The Duke Reporters’ Lab has just updated its fact-checking census and revealed there are at least 210 fact-checking platforms currently working in 68 countries. This nearly quintuples the number offered by the first edition of the same census, released five years ago in 2014.
Mark Stencel and Joel Luther, co-director and associate researcher at the Duke Reporters’ Lab, said 21 new platforms have just been added to the list thanks to two factors: Agence France Presse’s rapid expansion and new election-focused projects established around the world.
AFP’s growth is directly related to Facebook’s Third Party Fact-Checking Project (Disclosure: to be part of this program, the organization must be an IFCN’s verified member), which took the news agency to open bureaus in at least seven different countries only this year.
Collaborative projects became a hit among newsrooms after the success between France and Mexico in 2018 with CrossCheck and Verificado.
This article was originally published here on Oct. 21.:
With AFP’s expansion and new election-focused projects, our ongoing global survey now includes 210 active fact-checkers.

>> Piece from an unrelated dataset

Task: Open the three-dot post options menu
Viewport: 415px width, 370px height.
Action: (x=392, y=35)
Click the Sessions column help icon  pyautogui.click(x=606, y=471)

The Duke Reporters’ Lab added 21 fact-checkers to our database of reporting projects that regularly debunk political misinformation and viral hoaxes, pushing our global count over 200.
The database now lists 210 active fact-checkers in 68 countries. That nearly quintupled the number the Reporters’ Lab first counted in 2014. It also more than doubled a retroactive count for that same year – a number that was based on the actual start dates of all the fact-checking projects we’ve added to the database over the past five years (see footnote to our most recent annual census).

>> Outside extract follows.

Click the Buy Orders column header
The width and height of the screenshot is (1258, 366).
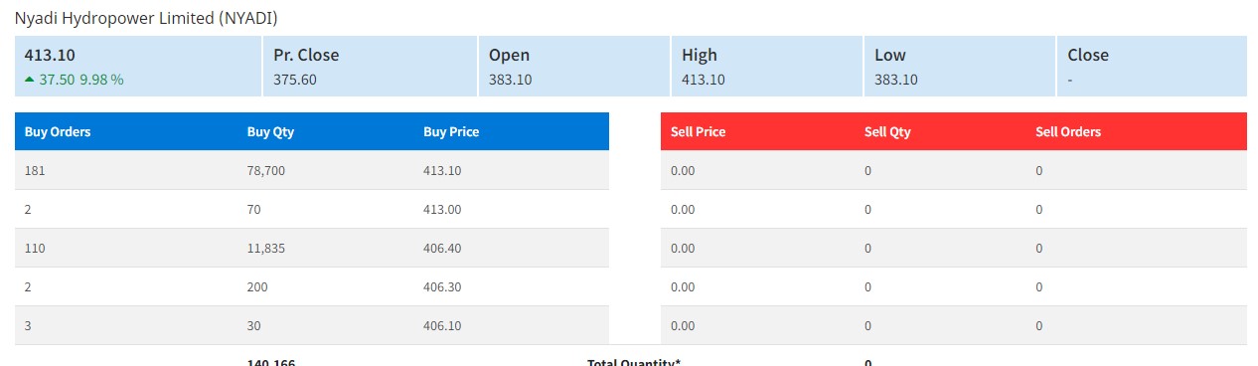pyautogui.click(x=58, y=131)
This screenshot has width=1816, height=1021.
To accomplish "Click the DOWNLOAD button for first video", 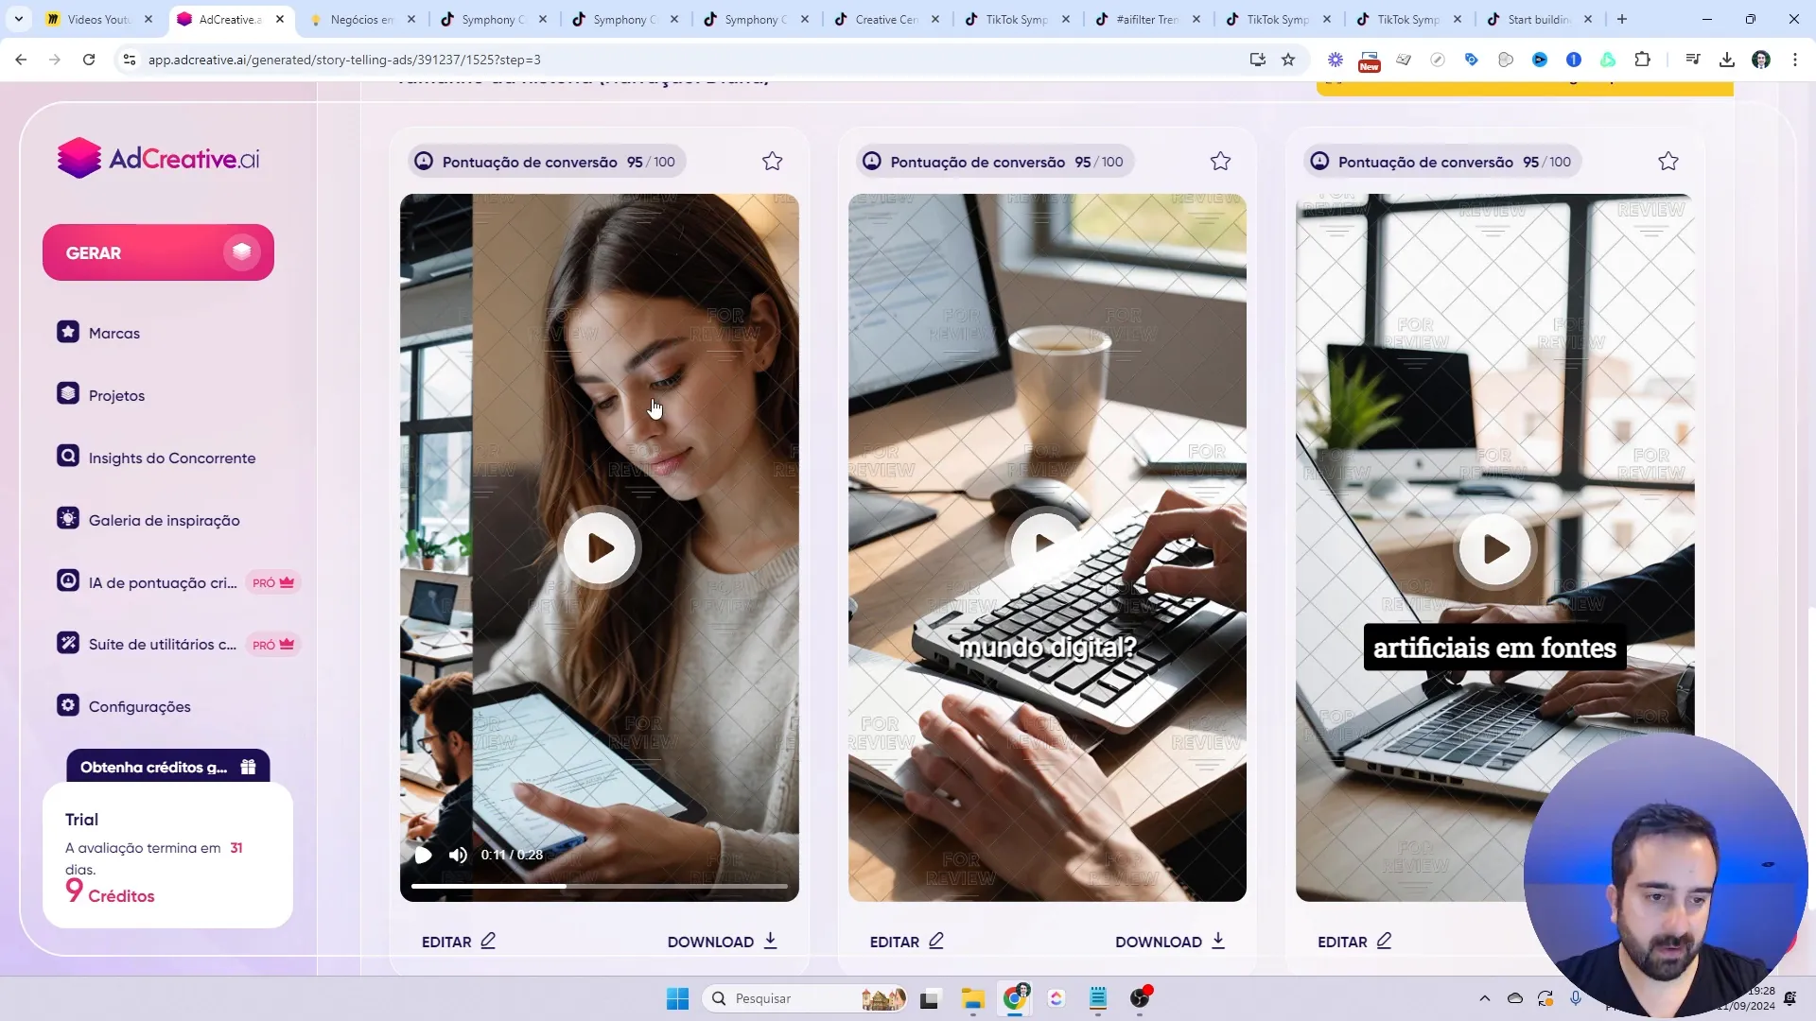I will (x=724, y=940).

The rapid expansion of Agence France-Presse’s fact-checking in its news bureaus since 2018 was a big factor in reaching this milestone — including AFP’s dedicated editors in Hong Kong who coordinate fact-checkers there and across Asia. Our database now lists AFP bureaus in Australia, Canada, India, Indonesia, Kenya, Malaysia, Nigeria, Pakistan, Philippines, South Africa and Sri Lanka. Seven of those bureaus began fact-checking in 2019.
The database now lists several other recent additions that also launched in 2019, mainly to focus on upcoming elections. Bolivia Verifica launched in June, four months before this past weekend’s vote, which may be headed for a December runoff. Reverso in Argentina also launched in June, followed by Verificado Uruguay in July. The general elections in those two countries are this coming Sunday.
Other 2019 launches include Namibia FactCheck, GhanaFact and, in the United States, local TV station KCRG-TV’s in Cedar Rapids, Iowa. KCRG is a bit of a special case, since it’s hardly a newbie. The TV station was previously owned by a local newspaper, The Cedar Rapids Gazette. Even after the sale, the two newsrooms collaborated on fact-checking for several years through last year’s U.S. midterm elections. But now they have gone separate ways. Starting in March, the investigative reporting team at KCRG began doing its own fact-checking segments.
At least six other fact-checkers that launched in 2019 were already in our database before this month’s update, several of which were intentionally short-term projects that focused on specific elections. We’re checking on the status of those now. At least one, Global Edmonton’s Alberta Election Fact Check, is already on our inactive list. For that reason, we expect our count might not grow much more before the end of 2019 and might even drop slightly.
In addition to the projects that began in 2019, we also added three established fact-checkers to our database that were already in operation before this year: Local TV station KRIS-TV in Corpus Christi, Texas, has been on the fact-checking beat since 2017. The journalists who do fact-checking for Syria-focused Verify-Sy have worked from locations in Turkey, Europe and within that war-torn country since 2016. And Belgium’s Knack magazine has provided a fact-checking feature to its readers since 2012.
We weren’t sure we would cross the 200 fact-checkers milestone in October, since we also moved seven dormant projects to our separate count of inactive fact-checkers this month. Our count in September was 195 before we made this month’s updates.